What to work on – In the records below, rewrite the part that opens with the line containing "Task: Show the sprite with eye icon" and closes with the line containing "This screenshot has width=1100, height=618.", changing "sprite" to "character" and keeping everything else the same. Return only those lines.

Data for this task –
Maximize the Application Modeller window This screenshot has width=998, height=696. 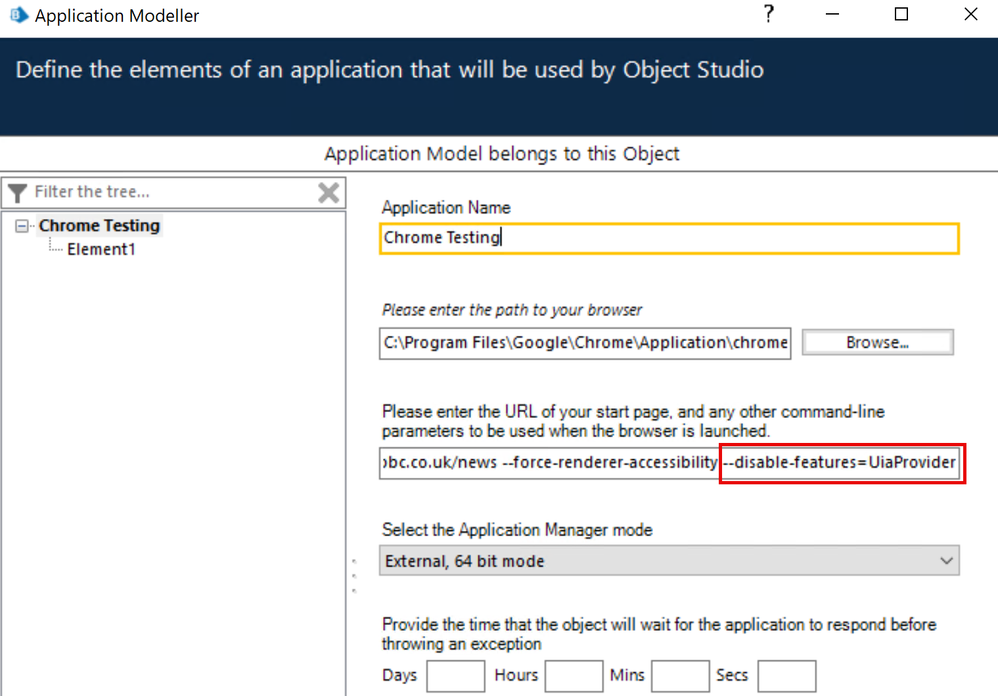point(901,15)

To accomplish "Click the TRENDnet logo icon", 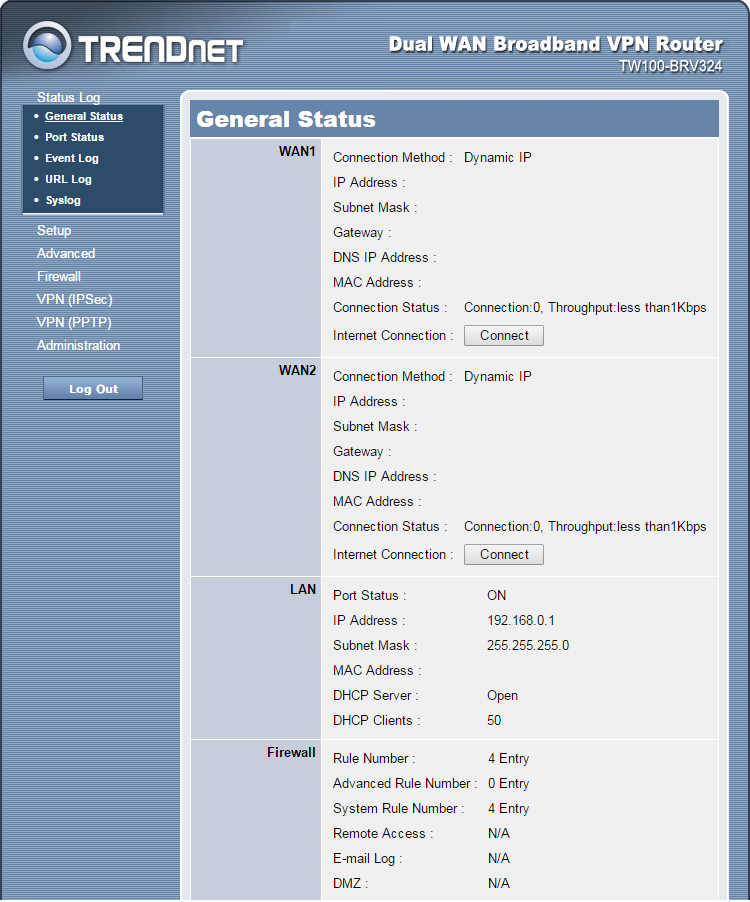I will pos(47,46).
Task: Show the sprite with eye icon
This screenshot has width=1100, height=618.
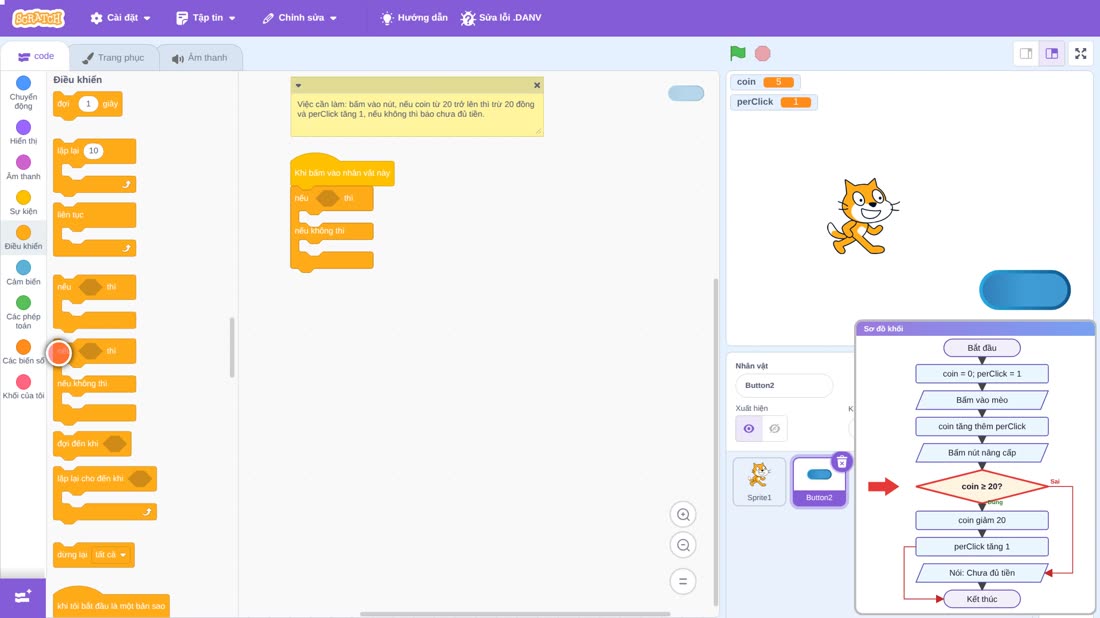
--
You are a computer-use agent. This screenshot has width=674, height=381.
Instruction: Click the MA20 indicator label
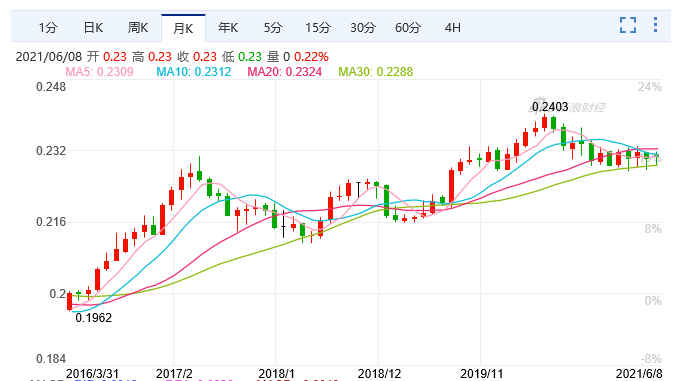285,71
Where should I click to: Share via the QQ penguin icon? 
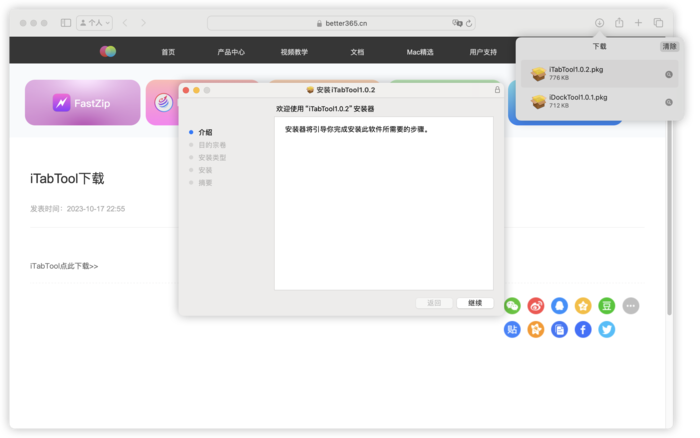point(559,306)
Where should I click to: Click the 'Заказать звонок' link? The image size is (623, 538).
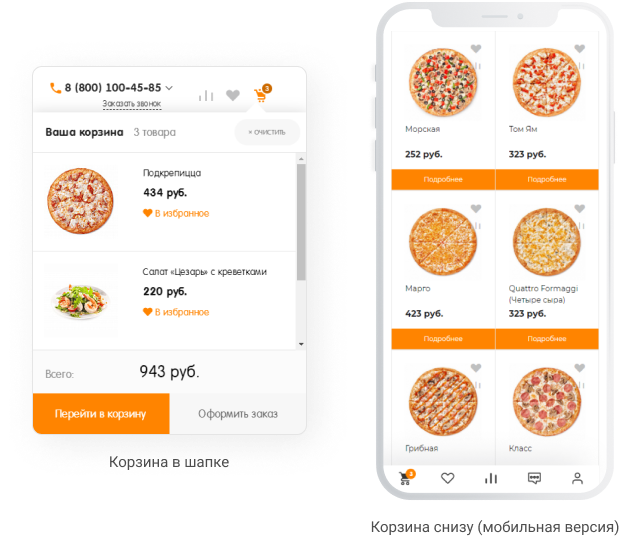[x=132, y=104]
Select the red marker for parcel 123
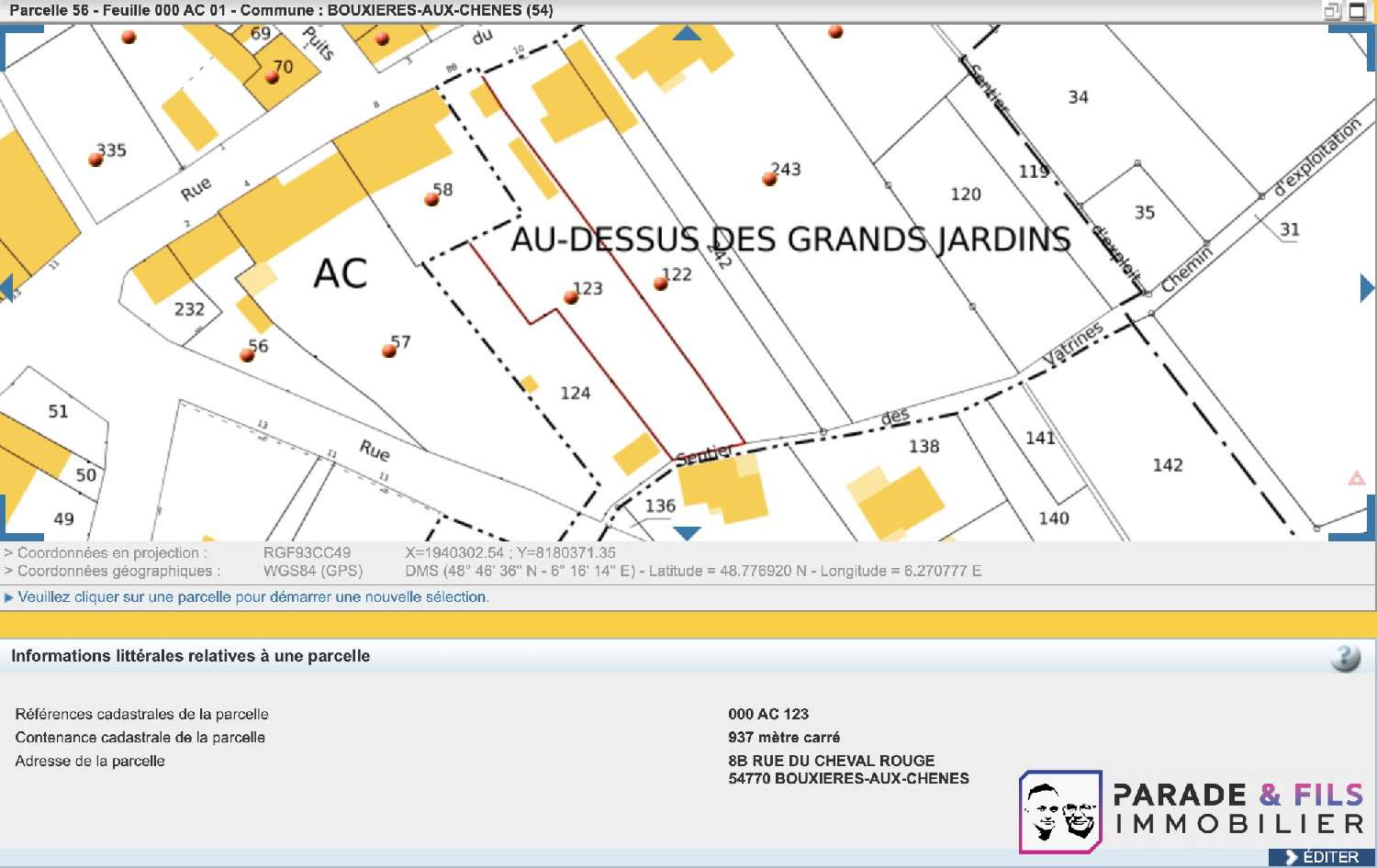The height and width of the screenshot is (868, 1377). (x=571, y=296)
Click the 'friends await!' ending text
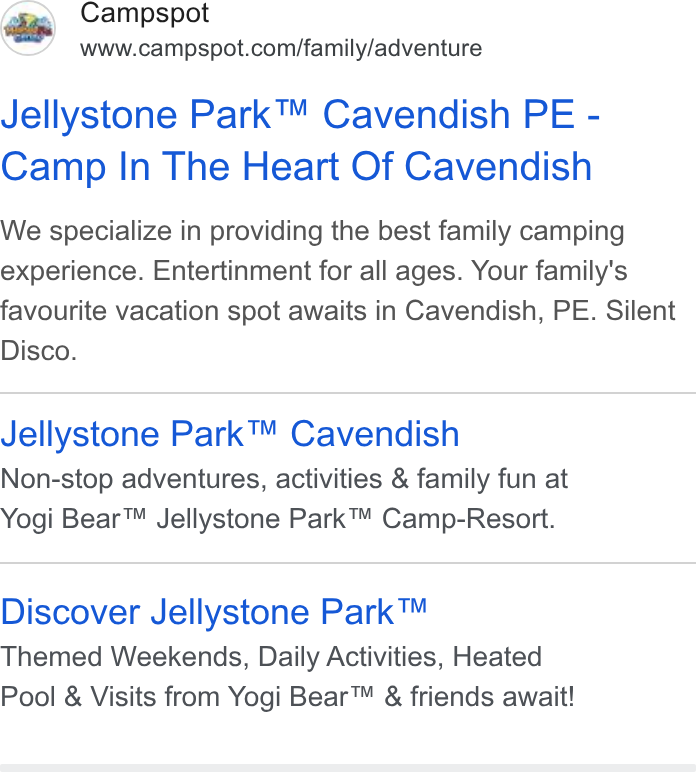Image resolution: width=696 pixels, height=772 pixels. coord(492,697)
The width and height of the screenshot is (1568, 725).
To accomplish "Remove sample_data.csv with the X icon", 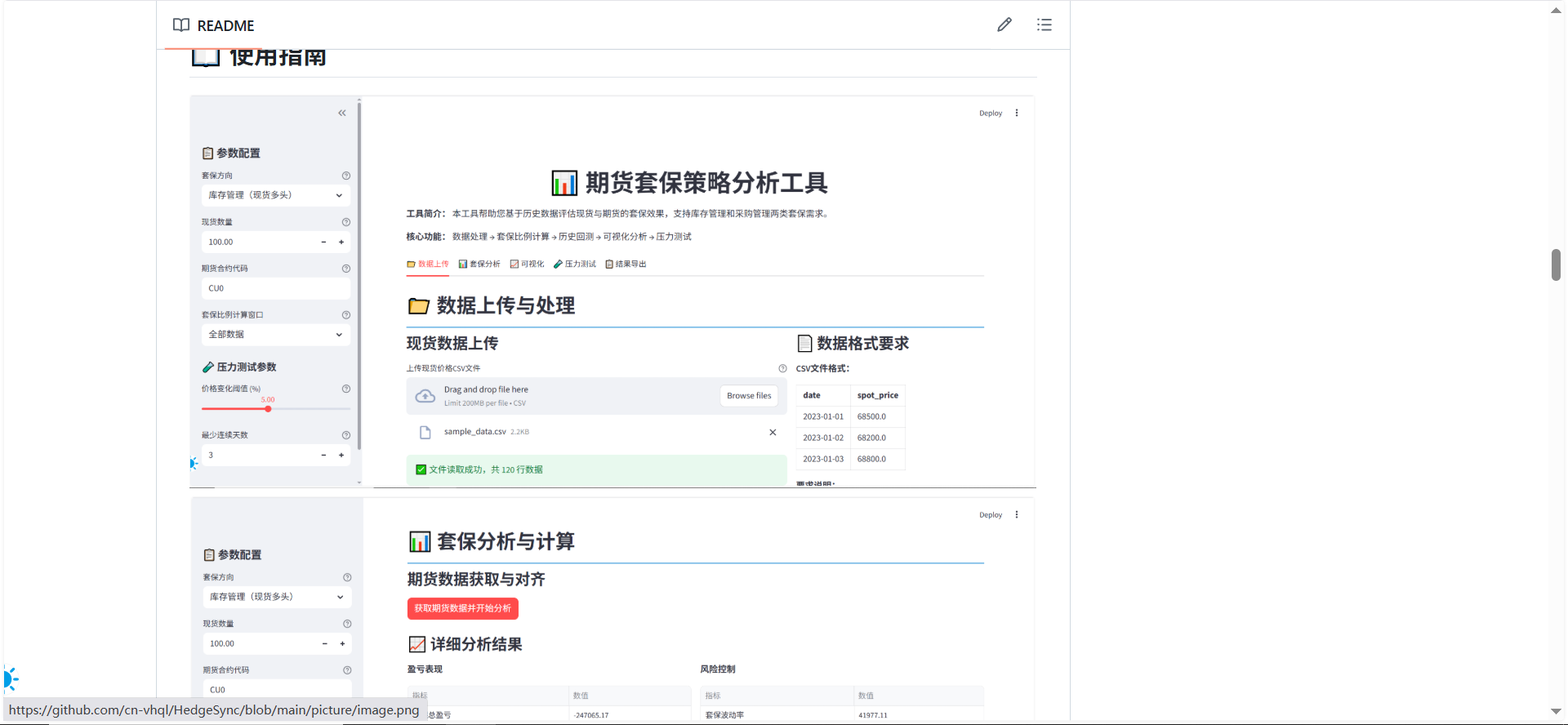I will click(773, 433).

Solved exercise –
Task: Show the character with eye icon
This screenshot has width=1100, height=618.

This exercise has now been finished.